A nurse is preparing to receive a client from the PACU who is postoperative following a thyroidectomy. The nurse should ensure that which of the following equipment is available? (Select all that apply)
Oxygen delivery equipment.
Humidified air.
Suction equipment.
Tracheostomy tray.
Padded tongue blade.
Correct Answer : A,C,D
Choice A rationale: Oxygen delivery equipment is essential post-thyroidectomy due to the risk of respiratory distress. Surgical manipulation near the trachea can cause swelling, compromising the airway. Additionally, laryngeal nerve damage is a potential complication, which can lead to vocal cord paralysis and airway obstruction. Having oxygen readily available ensures immediate intervention for hypoxemia.
Choice B rationale: Humidified air is not a primary, immediately essential piece of emergency equipment for a client from the PACU post-thyroidectomy. While it can be used to soothe an irritated airway and reduce coughing, it is not a life-saving intervention for acute respiratory distress. The most critical concerns are airway obstruction and bleeding.

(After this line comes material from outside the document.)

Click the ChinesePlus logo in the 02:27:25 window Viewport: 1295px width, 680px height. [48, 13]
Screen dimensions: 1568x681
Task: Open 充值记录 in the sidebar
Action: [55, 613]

Choice C rationale: Suction equipment is vital to manage potential airway obstruction from secretions or blood. Post-thyroidectomy, there is a risk of hemorrhage and edema, which can lead to pooling of blood or fluid in the pharyngeal area. A functional suction setup allows for the immediate clearance of the airway to maintain patency.
Choice D rationale: A tracheostomy tray is crucial emergency equipment because of the high risk of airway compromise. Postoperative edema, hematoma formation, or laryngeal nerve damage can cause acute respiratory distress. If intubation is not possible, an emergency tracheostomy may be required to secure the airway and prevent suffocation.
Choice E rationale: A padded tongue blade is not a recommended piece of equipment for a client post-thyroidectomy. The use of a tongue blade is associated with a risk of damaging the oral tissues and is ineffective for managing the specific airway complications, such as edema or hematoma, that are most likely to occur after this surgery.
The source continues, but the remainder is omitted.